EXERCISE DETAILS »
Without omitting anything, copy the data exactly.

◆ ◆ ◆ ◆

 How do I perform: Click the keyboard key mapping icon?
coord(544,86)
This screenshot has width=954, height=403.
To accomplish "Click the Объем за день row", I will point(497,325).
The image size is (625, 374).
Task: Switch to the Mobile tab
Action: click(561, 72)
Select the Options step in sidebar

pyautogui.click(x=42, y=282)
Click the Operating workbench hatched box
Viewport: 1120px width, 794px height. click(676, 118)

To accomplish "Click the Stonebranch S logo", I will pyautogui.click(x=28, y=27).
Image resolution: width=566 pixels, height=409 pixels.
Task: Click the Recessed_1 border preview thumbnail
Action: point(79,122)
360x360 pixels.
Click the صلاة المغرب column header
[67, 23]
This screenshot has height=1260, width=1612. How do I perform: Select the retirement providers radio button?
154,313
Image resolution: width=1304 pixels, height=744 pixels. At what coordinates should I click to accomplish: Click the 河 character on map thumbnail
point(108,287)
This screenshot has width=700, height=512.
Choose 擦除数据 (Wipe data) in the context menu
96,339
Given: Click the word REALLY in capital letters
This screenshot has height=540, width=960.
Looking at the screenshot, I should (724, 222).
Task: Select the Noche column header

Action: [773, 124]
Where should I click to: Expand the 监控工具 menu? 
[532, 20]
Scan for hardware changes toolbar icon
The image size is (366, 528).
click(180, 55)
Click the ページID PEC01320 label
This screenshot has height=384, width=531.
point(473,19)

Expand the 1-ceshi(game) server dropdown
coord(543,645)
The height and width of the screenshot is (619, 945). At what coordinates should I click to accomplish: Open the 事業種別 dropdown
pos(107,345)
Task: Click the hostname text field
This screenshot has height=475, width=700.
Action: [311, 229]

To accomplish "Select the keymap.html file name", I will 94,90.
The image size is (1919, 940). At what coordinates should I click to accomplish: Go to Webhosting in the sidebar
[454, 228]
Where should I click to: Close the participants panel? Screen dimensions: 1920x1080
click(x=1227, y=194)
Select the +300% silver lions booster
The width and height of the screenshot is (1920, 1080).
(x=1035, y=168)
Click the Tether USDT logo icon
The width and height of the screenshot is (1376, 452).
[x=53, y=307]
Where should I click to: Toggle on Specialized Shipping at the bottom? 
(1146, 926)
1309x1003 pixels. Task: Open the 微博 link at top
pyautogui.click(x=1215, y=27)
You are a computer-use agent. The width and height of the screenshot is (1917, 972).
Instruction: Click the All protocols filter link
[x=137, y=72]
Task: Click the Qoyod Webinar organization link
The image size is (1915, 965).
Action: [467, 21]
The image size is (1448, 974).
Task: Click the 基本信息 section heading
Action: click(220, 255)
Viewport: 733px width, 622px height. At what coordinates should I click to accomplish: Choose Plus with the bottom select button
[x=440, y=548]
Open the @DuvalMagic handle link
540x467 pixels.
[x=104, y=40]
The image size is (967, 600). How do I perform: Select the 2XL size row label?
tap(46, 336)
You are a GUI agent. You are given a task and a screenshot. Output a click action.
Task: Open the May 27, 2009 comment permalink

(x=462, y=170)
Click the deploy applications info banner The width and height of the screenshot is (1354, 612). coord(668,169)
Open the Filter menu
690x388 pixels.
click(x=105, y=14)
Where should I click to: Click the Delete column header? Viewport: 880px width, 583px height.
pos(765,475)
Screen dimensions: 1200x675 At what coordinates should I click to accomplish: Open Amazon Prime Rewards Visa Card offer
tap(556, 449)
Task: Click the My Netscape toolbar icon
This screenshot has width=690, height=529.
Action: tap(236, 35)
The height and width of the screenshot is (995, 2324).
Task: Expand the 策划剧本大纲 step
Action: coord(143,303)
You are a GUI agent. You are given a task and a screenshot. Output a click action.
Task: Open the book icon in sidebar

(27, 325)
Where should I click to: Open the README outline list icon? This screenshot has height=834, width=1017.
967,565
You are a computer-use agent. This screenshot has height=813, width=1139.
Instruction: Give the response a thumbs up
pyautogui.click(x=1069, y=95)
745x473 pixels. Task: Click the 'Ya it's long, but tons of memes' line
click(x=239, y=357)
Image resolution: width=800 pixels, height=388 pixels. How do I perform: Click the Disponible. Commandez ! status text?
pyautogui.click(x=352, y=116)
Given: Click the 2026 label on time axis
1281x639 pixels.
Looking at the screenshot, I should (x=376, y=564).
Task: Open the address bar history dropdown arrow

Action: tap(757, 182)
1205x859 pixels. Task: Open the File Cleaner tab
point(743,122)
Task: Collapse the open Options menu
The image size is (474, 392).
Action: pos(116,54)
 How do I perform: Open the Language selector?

◆ ◆ ◆ ◆

TASK ANSWER »
 How do I perform: Click the keyboard key mapping icon?
coord(544,86)
This screenshot has width=954, height=403.
To accomplish "Click the Объем за день row", I will point(497,325).
The image size is (625, 374).
Task: Switch to the Mobile tab
Action: click(561, 72)
Select the Options step in sidebar

pyautogui.click(x=42, y=282)
Click the Operating workbench hatched box
Viewport: 1120px width, 794px height. click(676, 118)

To accomplish "Click the Stonebranch S logo", I will pyautogui.click(x=28, y=27).
Image resolution: width=566 pixels, height=409 pixels.
Task: Click the Recessed_1 border preview thumbnail
Action: point(79,122)
360x360 pixels.
Click the صلاة المغرب column header
[67, 23]
This screenshot has height=1260, width=1612. How do I perform: Select the retirement providers radio button?
154,313
Image resolution: width=1304 pixels, height=744 pixels. At what coordinates should I click to accomplish: Click the 河 character on map thumbnail
point(108,287)
This screenshot has width=700, height=512.
Choose 擦除数据 (Wipe data) in the context menu
96,339
Given: Click the word REALLY in capital letters
This screenshot has height=540, width=960.
Looking at the screenshot, I should (724, 222).
Task: Select the Noche column header

Action: [773, 124]
Where should I click to: Expand the 监控工具 menu? 
[532, 20]
Scan for hardware changes toolbar icon
The image size is (366, 528).
click(180, 55)
Click the ページID PEC01320 label
This screenshot has height=384, width=531.
point(473,19)

Expand the 1-ceshi(game) server dropdown
coord(543,645)
The height and width of the screenshot is (619, 945). At what coordinates should I click to accomplish: Open the 事業種別 dropdown
pos(107,345)
Task: Click the hostname text field
This screenshot has height=475, width=700.
Action: [311, 229]

To accomplish "Select the keymap.html file name", I will 94,90.
The image size is (1919, 940). At what coordinates should I click to accomplish: Go to Webhosting in the sidebar
[454, 228]
Where should I click to: Close the participants panel? Screen dimensions: 1920x1080
click(x=1227, y=194)
Select the +300% silver lions booster
The width and height of the screenshot is (1920, 1080).
(x=1035, y=168)
Click the Tether USDT logo icon
The width and height of the screenshot is (1376, 452).
[x=53, y=307]
Where should I click to: Toggle on Specialized Shipping at the bottom? 
(1146, 926)
1309x1003 pixels. Task: Open the 微博 link at top
pyautogui.click(x=1215, y=27)
You are a computer-use agent. The width and height of the screenshot is (1917, 972).
Instruction: Click the All protocols filter link
[x=137, y=72]
Task: Click the Qoyod Webinar organization link
The image size is (1915, 965).
Action: [467, 21]
The image size is (1448, 974).
Task: Click the 基本信息 section heading
Action: click(220, 255)
Viewport: 733px width, 622px height. At what coordinates should I click to accomplish: Choose Plus with the bottom select button
[x=440, y=548]
Open the @DuvalMagic handle link
540x467 pixels.
[x=104, y=40]
The image size is (967, 600). How do I perform: Select the 2XL size row label?
tap(46, 336)
You are a GUI agent. You are given a task and a screenshot. Output a click action.
Task: Open the May 27, 2009 comment permalink

(x=462, y=170)
Click the deploy applications info banner The width and height of the screenshot is (1354, 612). coord(668,169)
Open the Filter menu
690x388 pixels.
click(x=105, y=14)
Where should I click to: Click the Delete column header? Viewport: 880px width, 583px height.
pos(765,475)
Screen dimensions: 1200x675 At what coordinates should I click to accomplish: Open Amazon Prime Rewards Visa Card offer
tap(556, 449)
Task: Click the My Netscape toolbar icon
This screenshot has width=690, height=529.
Action: tap(236, 35)
The height and width of the screenshot is (995, 2324).
Task: Expand the 策划剧本大纲 step
Action: coord(143,303)
You are a GUI agent. You are given a task and a screenshot. Output a click action.
Task: Open the book icon in sidebar

(27, 325)
Where should I click to: Open the README outline list icon? This screenshot has height=834, width=1017.
967,565
You are a computer-use agent. This screenshot has height=813, width=1139.
Instruction: Give the response a thumbs up
pyautogui.click(x=1069, y=95)
745x473 pixels. Task: Click the 'Ya it's long, but tons of memes' line
click(x=239, y=357)
Image resolution: width=800 pixels, height=388 pixels. How do I perform: Click the Disponible. Commandez ! status text?
pyautogui.click(x=352, y=116)
Given: Click the 2026 label on time axis
1281x639 pixels.
Looking at the screenshot, I should (x=376, y=564).
Task: Open the address bar history dropdown arrow

Action: tap(757, 182)
1205x859 pixels. Task: Open the File Cleaner tab
point(743,122)
Task: Collapse the open Options menu
The image size is (474, 392).
Action: pos(116,54)
 How do I perform: Open the Language selector?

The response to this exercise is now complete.